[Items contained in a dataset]
** START **
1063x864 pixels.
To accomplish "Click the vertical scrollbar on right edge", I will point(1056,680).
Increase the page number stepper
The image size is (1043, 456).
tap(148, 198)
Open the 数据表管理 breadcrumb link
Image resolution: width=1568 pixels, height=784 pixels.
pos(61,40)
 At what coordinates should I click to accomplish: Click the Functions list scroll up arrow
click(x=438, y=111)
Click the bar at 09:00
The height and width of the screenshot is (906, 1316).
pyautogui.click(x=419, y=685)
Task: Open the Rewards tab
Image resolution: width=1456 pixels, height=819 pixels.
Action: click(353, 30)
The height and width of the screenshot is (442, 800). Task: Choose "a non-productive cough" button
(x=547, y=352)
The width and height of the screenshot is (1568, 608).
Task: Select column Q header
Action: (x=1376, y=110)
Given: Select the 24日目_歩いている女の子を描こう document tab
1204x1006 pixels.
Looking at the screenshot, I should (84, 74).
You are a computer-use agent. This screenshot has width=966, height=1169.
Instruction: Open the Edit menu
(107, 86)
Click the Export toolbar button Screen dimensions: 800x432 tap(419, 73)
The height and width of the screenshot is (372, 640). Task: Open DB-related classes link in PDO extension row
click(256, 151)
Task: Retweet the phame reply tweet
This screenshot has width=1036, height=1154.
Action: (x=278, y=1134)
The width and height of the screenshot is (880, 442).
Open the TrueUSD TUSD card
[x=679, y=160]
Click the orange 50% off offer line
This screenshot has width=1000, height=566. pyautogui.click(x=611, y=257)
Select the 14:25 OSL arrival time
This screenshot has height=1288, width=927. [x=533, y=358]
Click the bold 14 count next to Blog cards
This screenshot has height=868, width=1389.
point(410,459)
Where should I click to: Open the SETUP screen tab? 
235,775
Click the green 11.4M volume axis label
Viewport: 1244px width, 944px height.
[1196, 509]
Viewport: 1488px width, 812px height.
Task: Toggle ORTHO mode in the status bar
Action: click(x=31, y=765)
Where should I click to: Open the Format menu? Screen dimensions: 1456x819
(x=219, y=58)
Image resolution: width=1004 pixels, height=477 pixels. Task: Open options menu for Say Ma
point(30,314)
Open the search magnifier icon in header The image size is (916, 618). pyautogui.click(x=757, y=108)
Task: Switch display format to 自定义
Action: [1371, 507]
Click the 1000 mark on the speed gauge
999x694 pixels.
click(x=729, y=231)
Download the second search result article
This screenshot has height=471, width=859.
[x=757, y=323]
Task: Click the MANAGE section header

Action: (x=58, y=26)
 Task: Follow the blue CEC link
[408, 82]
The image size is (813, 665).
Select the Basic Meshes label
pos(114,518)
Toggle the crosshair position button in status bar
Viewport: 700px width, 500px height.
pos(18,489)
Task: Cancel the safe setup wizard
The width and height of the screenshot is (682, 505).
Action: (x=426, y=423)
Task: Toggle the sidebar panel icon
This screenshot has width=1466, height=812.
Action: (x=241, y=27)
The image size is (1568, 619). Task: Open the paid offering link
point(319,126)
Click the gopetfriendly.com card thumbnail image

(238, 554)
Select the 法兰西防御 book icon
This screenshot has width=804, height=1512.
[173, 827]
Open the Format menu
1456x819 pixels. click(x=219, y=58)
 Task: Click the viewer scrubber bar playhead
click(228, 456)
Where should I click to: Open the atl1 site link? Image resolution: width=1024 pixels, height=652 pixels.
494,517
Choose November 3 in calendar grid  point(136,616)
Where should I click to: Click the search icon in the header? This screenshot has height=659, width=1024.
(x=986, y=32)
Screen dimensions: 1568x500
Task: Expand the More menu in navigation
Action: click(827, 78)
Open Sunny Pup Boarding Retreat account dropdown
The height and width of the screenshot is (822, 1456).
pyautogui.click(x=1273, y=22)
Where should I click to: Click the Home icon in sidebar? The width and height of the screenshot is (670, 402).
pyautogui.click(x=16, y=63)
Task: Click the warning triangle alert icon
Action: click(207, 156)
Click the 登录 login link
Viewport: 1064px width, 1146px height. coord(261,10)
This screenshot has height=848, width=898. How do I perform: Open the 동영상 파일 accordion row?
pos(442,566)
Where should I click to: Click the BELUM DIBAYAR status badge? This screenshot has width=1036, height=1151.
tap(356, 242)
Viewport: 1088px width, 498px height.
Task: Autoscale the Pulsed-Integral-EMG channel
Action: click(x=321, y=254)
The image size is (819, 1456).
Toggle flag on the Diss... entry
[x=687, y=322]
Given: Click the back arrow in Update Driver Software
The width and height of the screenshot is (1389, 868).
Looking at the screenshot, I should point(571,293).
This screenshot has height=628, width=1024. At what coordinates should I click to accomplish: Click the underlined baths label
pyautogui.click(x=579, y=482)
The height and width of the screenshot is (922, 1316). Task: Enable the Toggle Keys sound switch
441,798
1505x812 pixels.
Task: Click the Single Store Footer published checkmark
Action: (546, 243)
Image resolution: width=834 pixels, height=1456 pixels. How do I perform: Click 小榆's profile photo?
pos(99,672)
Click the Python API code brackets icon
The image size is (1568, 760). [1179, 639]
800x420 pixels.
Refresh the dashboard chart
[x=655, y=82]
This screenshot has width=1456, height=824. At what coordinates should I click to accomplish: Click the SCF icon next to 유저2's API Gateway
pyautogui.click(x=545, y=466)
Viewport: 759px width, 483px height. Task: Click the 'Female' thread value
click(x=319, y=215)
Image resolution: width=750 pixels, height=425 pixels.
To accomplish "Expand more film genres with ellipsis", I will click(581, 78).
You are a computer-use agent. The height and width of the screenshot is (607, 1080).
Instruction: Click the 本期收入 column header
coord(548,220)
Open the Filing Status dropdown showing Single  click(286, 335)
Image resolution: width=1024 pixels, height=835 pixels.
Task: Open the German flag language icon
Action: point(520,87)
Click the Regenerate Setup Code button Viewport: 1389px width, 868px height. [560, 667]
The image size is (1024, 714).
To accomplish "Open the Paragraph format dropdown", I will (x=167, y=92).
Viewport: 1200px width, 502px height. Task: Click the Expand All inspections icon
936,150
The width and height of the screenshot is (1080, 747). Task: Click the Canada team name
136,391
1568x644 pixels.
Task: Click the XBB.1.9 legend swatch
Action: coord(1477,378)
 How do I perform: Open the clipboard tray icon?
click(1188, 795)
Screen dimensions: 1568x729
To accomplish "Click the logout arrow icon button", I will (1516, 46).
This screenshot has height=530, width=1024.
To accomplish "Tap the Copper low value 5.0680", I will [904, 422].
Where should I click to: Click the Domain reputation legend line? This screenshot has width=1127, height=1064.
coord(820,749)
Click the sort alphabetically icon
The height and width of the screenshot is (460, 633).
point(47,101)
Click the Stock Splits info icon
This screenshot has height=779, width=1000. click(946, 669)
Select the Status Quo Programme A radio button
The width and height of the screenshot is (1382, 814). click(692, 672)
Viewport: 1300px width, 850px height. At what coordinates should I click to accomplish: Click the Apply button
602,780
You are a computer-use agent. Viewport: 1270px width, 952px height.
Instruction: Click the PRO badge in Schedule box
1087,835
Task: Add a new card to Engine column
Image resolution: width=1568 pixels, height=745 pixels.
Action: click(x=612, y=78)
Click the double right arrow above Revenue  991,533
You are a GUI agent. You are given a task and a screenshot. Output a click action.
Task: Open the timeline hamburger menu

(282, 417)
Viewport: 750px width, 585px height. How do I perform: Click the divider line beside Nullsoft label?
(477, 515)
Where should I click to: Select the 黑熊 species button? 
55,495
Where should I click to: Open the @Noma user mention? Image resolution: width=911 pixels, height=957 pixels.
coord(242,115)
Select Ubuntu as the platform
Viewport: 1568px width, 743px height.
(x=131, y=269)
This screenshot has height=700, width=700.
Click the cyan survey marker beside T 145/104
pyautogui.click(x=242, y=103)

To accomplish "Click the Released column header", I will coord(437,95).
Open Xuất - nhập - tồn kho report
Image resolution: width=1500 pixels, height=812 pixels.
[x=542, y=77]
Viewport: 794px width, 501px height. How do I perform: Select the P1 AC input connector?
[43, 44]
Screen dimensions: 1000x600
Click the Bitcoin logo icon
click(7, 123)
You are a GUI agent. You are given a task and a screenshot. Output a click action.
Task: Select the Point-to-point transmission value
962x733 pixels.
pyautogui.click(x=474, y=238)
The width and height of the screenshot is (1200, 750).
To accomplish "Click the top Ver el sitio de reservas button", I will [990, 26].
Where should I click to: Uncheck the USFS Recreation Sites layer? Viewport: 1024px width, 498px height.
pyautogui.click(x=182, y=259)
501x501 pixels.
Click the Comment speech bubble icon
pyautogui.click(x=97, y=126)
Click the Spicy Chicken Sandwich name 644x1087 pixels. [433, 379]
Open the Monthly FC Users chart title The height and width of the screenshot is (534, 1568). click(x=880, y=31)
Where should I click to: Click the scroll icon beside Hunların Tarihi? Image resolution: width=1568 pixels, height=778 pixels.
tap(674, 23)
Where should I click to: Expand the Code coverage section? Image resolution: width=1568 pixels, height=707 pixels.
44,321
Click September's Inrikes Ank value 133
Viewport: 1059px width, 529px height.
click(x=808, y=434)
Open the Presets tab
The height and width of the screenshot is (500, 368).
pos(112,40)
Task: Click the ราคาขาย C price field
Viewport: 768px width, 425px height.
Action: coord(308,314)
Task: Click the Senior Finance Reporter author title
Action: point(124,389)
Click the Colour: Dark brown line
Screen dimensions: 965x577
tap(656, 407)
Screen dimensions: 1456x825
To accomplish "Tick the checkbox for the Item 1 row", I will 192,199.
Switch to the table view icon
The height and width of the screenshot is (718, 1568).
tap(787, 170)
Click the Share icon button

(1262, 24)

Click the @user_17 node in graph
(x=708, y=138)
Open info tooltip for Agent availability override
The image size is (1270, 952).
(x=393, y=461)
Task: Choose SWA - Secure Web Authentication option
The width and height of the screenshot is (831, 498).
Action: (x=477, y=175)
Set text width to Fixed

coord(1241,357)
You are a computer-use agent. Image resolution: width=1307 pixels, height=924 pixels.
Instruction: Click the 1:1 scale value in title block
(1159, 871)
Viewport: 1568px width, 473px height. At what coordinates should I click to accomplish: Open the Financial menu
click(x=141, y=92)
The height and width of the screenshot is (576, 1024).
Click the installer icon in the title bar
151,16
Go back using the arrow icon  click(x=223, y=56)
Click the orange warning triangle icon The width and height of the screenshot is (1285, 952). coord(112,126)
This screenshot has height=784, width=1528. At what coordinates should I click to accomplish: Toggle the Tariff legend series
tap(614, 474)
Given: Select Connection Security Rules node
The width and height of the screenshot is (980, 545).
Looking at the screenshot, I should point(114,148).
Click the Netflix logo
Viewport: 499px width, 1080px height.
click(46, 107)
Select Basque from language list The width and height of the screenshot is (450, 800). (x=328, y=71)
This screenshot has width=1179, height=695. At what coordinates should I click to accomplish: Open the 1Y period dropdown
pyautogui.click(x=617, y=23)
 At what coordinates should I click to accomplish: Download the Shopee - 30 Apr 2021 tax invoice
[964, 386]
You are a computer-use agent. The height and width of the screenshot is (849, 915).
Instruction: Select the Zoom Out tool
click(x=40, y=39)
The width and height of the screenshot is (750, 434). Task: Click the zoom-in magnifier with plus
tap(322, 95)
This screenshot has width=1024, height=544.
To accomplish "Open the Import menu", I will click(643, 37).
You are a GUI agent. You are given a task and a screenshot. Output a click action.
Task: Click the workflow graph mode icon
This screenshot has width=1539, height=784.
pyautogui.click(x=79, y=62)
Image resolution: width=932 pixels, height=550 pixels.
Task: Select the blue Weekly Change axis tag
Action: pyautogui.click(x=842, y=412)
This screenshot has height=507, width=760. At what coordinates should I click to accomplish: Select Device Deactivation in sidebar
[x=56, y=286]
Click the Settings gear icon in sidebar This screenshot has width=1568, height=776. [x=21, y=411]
** END **
Challenge: Can you rewrite the items starting at the line that has "The image size is (1568, 619)." and stopping after the line that has "Looking at the screenshot, I should point(571,293).", with "Where should I click to" changed to "Where do I click to" and everything else left unchanged?

Correct output:
The image size is (1568, 619). Task: Open the paid offering link
point(319,126)
Click the gopetfriendly.com card thumbnail image

(238, 554)
Select the 法兰西防御 book icon
This screenshot has width=804, height=1512.
[173, 827]
Open the Format menu
1456x819 pixels. click(x=219, y=58)
 Task: Click the viewer scrubber bar playhead
click(228, 456)
Where do I click to: Open the atl1 site link? Image resolution: width=1024 pixels, height=652 pixels.
494,517
Choose November 3 in calendar grid  point(136,616)
Where do I click to: Click the search icon in the header? This screenshot has height=659, width=1024.
(x=986, y=32)
Screen dimensions: 1568x500
Task: Expand the More menu in navigation
Action: click(827, 78)
Open Sunny Pup Boarding Retreat account dropdown
The height and width of the screenshot is (822, 1456).
pyautogui.click(x=1273, y=22)
Where do I click to: Click the Home icon in sidebar? The width and height of the screenshot is (670, 402).
pyautogui.click(x=16, y=63)
Task: Click the warning triangle alert icon
Action: click(207, 156)
Click the 登录 login link
Viewport: 1064px width, 1146px height. coord(261,10)
This screenshot has height=848, width=898. How do I perform: Open the 동영상 파일 accordion row?
pos(442,566)
Where do I click to: Click the BELUM DIBAYAR status badge? This screenshot has width=1036, height=1151.
tap(356, 242)
Viewport: 1088px width, 498px height.
Task: Autoscale the Pulsed-Integral-EMG channel
Action: click(x=321, y=254)
The image size is (819, 1456).
Toggle flag on the Diss... entry
[x=687, y=322]
Given: Click the back arrow in Update Driver Software
The width and height of the screenshot is (1389, 868).
Looking at the screenshot, I should point(571,293).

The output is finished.